Blog Post #8

Ella Trembanis

2024/10/28

Welcome to my final regular blog post before Election Day! At T-minus 8 days until November 5th, we are firmly in the eleventh hour of the 2024 race – perfect timing for my predictive model to shake up the electoral map.

Popular Vote

In – hopefully – a promising sign, my popular vote model has begun to stabilize. Since there is a slight lag in 538’s poll aggregation reporting, the regression still uses the national poll average from three weeks before Election Day. I have substituted the incumbent variable, which seems ill-equipped to handle Harris’ and Trump’s competing claims to incumbency advantages, with a dummy variable that is coded 1 if the candidate is a member of a previous presidential administration, and 0 otherwise. Note that the model only predicts Democratic vote share, so it does not address how Trump’s status should be classified. The Q2 Index of Consumer Sentiment and lagged vote share variables have been retained from previous iterations of my model.

I am currently predicting a 52.78% Harris two-party popular vote share, down just 0.76% from last week. The table below shows the point estimate along with upper and lower bounds at the 80% confidence level. The interval straddles the 50% mark, so the model cannot predict a clear winner without incorporating much more uncertainty.

Dem Two-Party Vote ShareLower BoundUpper Bound
52.7848.2457.32

The adjusted R-squared, which measures the amount of variation in Democratic vote share that can be explained by the four included variables, is approximately the same, at 0.76. The mean of the absolute value of out-of-sample residuals, based on the results of a cross-validation procedure, is very slightly smaller: 2.35, compared to 2.65. Overall, the in- and out-of-sample accuracy seems to be roughly equivalent between the models.

Electoral College

In lieu of dedicating a separate section to shocks, this week’s thematic focus, I am featuring one in my new electoral college prediction!

Intriguingly, while swapping in the previous administration variable had little impact on my popular vote prediction, it drastically changed the electoral map. Last week, my model predicted that Harris would secure the Blue Wall and narrowly clinch a victory in the electoral college with exactly 270 votes. As the table below indicates, the new model has all seven swing states breaking for Trump. Once again, wide confidence intervals at the 80% confidence level blur the point estimates.

StateDem Two-Party Vote ShareLowerUpperWinner
Arizona48.1342.5753.70Republican
Georgia48.1842.6253.74Republican
Michigan49.4543.8955.01Republican
Nevada48.4242.8653.99Republican
North Carolina47.5141.9453.07Republican
Pennsylvania49.0943.5254.65Republican
Wisconsin48.9043.3354.46Republican

The map below visualizes the same results. Under this model, Harris would receive 223 electoral votes (not counting D.C.) and Trump would comfortably win the presidency.
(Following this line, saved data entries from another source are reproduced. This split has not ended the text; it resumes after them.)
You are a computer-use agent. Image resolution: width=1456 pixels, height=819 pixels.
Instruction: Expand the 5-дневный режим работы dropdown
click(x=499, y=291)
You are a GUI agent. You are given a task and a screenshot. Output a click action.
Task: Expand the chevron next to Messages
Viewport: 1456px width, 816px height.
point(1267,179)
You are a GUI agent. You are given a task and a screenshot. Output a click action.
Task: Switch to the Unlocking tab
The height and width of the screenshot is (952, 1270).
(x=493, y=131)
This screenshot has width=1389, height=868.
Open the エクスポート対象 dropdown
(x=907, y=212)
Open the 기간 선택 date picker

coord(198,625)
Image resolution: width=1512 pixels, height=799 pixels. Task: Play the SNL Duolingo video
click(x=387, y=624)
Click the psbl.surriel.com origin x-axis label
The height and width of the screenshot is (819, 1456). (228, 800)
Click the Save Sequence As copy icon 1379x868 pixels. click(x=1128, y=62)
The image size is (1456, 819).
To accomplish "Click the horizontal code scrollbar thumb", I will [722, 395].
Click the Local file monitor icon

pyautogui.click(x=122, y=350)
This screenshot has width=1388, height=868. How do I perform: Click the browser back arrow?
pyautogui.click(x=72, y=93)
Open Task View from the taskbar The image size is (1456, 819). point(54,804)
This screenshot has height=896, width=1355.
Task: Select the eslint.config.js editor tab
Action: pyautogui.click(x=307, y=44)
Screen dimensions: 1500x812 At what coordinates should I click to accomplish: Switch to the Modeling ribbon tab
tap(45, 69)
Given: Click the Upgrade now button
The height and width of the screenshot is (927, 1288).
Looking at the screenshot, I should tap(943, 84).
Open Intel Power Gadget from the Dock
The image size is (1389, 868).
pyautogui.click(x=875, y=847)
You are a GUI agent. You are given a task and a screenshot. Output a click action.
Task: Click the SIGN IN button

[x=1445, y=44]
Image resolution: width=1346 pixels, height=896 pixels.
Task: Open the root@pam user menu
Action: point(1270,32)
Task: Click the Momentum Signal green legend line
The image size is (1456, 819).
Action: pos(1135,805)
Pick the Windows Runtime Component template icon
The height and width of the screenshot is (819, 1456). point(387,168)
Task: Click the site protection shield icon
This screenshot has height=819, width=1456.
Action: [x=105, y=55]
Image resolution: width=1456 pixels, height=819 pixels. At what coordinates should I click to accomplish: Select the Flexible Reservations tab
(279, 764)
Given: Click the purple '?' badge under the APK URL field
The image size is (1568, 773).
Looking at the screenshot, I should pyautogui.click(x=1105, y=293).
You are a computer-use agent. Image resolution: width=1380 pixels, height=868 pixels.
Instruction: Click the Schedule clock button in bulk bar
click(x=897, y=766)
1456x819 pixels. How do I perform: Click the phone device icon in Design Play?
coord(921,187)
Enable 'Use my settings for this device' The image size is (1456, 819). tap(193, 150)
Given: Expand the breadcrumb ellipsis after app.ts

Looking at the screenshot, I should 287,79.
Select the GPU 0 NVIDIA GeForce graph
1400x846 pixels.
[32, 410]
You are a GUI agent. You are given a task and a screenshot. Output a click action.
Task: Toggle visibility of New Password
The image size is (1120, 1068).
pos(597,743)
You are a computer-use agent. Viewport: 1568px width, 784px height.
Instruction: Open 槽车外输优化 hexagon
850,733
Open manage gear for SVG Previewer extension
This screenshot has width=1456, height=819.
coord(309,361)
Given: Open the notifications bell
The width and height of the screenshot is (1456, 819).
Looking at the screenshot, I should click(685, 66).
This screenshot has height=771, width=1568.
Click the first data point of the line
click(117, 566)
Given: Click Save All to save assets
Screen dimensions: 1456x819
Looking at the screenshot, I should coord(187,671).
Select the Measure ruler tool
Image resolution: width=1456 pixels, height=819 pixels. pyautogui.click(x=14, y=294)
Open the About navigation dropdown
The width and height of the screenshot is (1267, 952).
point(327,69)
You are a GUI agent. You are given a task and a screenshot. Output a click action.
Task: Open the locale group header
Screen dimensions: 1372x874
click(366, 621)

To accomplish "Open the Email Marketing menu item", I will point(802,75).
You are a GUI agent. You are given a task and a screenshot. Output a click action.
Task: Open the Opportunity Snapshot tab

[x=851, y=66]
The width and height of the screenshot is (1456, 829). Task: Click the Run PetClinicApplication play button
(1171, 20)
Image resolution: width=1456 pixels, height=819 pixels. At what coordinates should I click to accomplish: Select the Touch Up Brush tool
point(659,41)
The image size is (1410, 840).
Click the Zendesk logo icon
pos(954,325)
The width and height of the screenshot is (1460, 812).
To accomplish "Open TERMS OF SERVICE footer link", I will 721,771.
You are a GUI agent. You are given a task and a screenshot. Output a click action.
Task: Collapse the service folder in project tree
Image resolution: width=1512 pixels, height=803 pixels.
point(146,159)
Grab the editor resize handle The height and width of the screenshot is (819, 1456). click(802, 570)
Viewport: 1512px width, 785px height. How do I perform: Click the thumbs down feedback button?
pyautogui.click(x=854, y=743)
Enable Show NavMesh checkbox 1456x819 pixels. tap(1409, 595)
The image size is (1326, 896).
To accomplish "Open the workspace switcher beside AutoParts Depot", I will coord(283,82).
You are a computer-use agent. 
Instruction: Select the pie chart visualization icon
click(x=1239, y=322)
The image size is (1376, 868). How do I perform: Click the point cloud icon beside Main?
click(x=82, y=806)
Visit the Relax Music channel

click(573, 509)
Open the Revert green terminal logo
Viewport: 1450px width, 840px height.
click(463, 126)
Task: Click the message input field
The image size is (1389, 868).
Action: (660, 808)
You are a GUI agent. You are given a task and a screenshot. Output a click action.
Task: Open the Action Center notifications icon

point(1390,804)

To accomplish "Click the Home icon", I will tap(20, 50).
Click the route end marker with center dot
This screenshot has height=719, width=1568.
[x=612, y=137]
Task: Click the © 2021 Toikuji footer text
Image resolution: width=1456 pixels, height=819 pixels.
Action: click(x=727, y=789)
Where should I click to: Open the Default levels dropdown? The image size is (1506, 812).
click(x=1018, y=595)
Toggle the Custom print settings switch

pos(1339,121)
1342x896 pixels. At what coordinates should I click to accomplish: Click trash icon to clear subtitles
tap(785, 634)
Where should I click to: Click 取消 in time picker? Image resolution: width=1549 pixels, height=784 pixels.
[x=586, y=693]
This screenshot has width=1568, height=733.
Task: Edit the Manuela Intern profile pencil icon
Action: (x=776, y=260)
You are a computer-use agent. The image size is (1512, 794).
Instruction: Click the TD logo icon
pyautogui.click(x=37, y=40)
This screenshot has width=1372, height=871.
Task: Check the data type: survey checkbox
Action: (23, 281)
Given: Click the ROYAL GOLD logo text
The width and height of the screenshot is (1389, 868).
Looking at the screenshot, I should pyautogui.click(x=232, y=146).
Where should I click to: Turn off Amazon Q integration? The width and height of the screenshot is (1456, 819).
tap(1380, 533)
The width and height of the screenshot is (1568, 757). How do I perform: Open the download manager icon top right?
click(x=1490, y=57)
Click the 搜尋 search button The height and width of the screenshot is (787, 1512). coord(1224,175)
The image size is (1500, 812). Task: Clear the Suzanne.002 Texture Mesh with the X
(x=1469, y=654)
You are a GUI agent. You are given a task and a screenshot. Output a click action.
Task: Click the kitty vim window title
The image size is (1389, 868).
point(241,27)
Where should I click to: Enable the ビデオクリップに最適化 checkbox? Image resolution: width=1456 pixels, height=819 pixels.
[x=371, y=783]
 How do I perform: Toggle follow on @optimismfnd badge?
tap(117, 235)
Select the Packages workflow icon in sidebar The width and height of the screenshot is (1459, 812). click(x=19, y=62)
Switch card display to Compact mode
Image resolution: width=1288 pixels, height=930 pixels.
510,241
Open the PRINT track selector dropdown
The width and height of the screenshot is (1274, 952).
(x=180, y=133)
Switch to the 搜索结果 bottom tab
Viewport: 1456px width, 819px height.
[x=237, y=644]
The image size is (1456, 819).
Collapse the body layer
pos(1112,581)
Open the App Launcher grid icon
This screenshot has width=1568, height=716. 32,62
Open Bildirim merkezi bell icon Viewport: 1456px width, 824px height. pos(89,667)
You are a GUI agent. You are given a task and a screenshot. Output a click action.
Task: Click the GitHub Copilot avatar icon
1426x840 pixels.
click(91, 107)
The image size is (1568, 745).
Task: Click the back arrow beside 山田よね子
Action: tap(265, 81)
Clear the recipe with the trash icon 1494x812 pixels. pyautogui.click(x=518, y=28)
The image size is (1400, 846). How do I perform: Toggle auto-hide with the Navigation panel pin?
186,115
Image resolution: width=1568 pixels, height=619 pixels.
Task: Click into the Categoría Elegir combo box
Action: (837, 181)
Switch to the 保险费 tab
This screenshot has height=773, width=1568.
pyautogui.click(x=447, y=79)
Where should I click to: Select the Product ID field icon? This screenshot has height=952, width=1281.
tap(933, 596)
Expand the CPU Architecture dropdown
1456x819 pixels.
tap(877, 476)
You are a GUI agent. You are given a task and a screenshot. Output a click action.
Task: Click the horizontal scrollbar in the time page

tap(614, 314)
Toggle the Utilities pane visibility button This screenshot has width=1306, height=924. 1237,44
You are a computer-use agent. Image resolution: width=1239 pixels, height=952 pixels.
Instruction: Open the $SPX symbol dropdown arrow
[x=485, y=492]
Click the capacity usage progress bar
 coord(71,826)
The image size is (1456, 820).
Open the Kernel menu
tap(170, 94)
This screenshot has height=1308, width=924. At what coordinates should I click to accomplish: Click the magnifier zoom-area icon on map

Given this big swing, it is worth performing a quick sanity check on the rest of the map. From the simple map above, it does seem like the predictions for the noncompetitive states are plausible. Another map, below, goes somewhat further by sketching the predicted two-party popular vote margin for each state. I should caution against directly interpreting these results, since I am approximating Trump’s two-party vote share (100 - Harris’ vote share), but it is not being directly predicted by the model. As a quick visual test of the model’s coherence, however, it does pretty well (Pennsylvania is very light-colored, California is dark blue, etc.).

So, what is the substantive meaning of this red wave? In lecture, we discussed the possibility that polls across the nation could be systematically biased in one direction or the other. If Trump voters are even shier than pollsters expect this year, for instance, we might expect a map like this one to result. However, the difference between this model and its previous iteration has nothing to do with polls: due to the 538 lag, only the previous administration variable changed. Perhaps the real story is that members of previous administrations enjoy more of the downsides of “incumbency” – association with economic downturns and unpopular policies – and fewer of the advantages. In other words, I may have been treating Harris too much like Biden and too little like herself.

That’s it for today – thank you for joining me for these weekly blog posts! I will be back next Monday with my final predictions.